Nike’s stock has plummeted after a forecast of an unexpected drop in annual sales intensified investor concerns about the sportswear giant’s efforts to counter market share losses to emerging brands like On and Hoka.
The stock experienced its worst day ever, falling 20 percent on Friday and erasing $28.41 billion from the company’s market valuation.
On Thursday, Nike projected a mid-single-digit percentage decline in fiscal 2025 revenue, in contrast to analysts’ expectations of a nearly 1 percent increase.
“Nike is at a point where they want to put out the most conservative guidance they can, setting the bar low for themselves and hopefully beating it,” said Art Hogan, chief market strategist at B Riley Wealth.
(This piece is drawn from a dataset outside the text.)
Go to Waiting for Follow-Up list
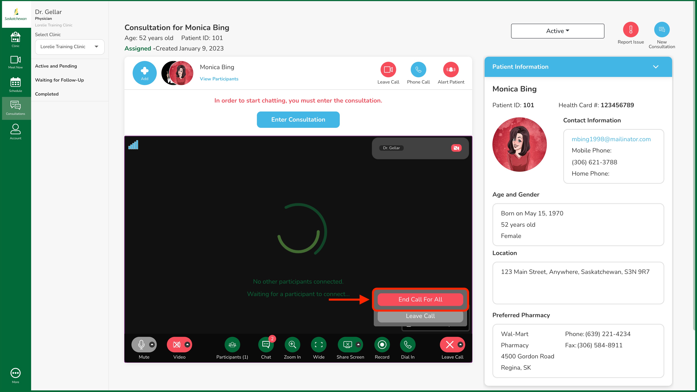The width and height of the screenshot is (697, 392). 59,80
The forecast also affected shares of competitors and sportswear retailers across Europe, the United Kingdom, and the United States on Friday.
British sportswear retailer JD Sports closed 5.4 percent lower on Friday, while Germany’s Puma fell 1 percent. Adidas shares saw a slight increase.
“Nike’s been under pressure for a couple of years now. They have an opportunity now that the valuation’s been reset extremely low to start gaining some sponsorship, but this will not be happening immediately,” Hogan added.
Nike’s US market share in the sports footwear category decreased to 34.97 percent in 2023 from 35.37 percent in 2022 and 35.4 percent in 2021, according to GlobalData.
Meanwhile, other sporting goods brands like Hoka, Asics, New Balance, and On accounted for 35 percent of the global market share in 2023, up from 20 percent during the 2013-2020 period, according to a June RBC research report.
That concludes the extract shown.